• WORK REQUEST:
Recast the listing below as a numbered list, one entry per line, omitting blank lines.

• MATERIAL TO PROCESS:

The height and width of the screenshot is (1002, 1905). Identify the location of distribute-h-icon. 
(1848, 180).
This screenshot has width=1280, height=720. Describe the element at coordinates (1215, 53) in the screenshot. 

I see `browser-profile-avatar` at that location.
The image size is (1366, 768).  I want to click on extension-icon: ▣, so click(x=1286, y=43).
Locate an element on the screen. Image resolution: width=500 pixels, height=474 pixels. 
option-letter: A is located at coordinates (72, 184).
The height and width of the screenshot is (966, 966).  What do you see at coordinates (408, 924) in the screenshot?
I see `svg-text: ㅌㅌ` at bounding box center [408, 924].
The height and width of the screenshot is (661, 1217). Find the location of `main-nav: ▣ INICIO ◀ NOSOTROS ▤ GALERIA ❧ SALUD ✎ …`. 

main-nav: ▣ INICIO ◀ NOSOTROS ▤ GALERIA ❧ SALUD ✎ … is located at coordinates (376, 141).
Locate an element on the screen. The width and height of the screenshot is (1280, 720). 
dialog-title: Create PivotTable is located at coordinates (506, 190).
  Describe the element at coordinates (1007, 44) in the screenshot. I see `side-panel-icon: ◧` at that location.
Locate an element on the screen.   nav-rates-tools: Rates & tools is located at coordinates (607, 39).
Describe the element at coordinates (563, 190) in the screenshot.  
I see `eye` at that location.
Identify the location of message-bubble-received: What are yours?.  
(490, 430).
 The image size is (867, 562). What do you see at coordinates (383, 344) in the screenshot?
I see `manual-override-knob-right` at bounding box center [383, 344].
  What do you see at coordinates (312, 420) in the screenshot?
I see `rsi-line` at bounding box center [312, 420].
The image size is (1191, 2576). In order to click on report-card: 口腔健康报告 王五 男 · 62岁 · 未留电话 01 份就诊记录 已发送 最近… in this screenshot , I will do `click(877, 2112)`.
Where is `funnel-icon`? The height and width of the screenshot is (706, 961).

• ANSWER FOR THIS EXERCISE:
1. The height and width of the screenshot is (1002, 1905). Identify the location of distribute-h-icon. 
2. (1848, 180).
3. This screenshot has width=1280, height=720. Describe the element at coordinates (1215, 53) in the screenshot. 
4. I see `browser-profile-avatar` at that location.
5. The image size is (1366, 768).  I want to click on extension-icon: ▣, so click(x=1286, y=43).
6. Locate an element on the screen. Image resolution: width=500 pixels, height=474 pixels. 
7. option-letter: A is located at coordinates (72, 184).
8. The height and width of the screenshot is (966, 966).  What do you see at coordinates (408, 924) in the screenshot?
9. I see `svg-text: ㅌㅌ` at bounding box center [408, 924].
10. The height and width of the screenshot is (661, 1217). Find the location of `main-nav: ▣ INICIO ◀ NOSOTROS ▤ GALERIA ❧ SALUD ✎ …`. 
11. main-nav: ▣ INICIO ◀ NOSOTROS ▤ GALERIA ❧ SALUD ✎ … is located at coordinates (376, 141).
12. Locate an element on the screen. The width and height of the screenshot is (1280, 720). 
13. dialog-title: Create PivotTable is located at coordinates (506, 190).
14.   Describe the element at coordinates (1007, 44) in the screenshot. I see `side-panel-icon: ◧` at that location.
15. Locate an element on the screen.   nav-rates-tools: Rates & tools is located at coordinates (607, 39).
16. Describe the element at coordinates (563, 190) in the screenshot.  
17. I see `eye` at that location.
18. Identify the location of message-bubble-received: What are yours?.  
19. (490, 430).
20.  The image size is (867, 562). What do you see at coordinates (383, 344) in the screenshot?
21. I see `manual-override-knob-right` at bounding box center [383, 344].
22.   What do you see at coordinates (312, 420) in the screenshot?
23. I see `rsi-line` at bounding box center [312, 420].
24. The image size is (1191, 2576). In order to click on report-card: 口腔健康报告 王五 男 · 62岁 · 未留电话 01 份就诊记录 已发送 最近… in this screenshot , I will do `click(877, 2112)`.
25. Where is `funnel-icon`? The height and width of the screenshot is (706, 961).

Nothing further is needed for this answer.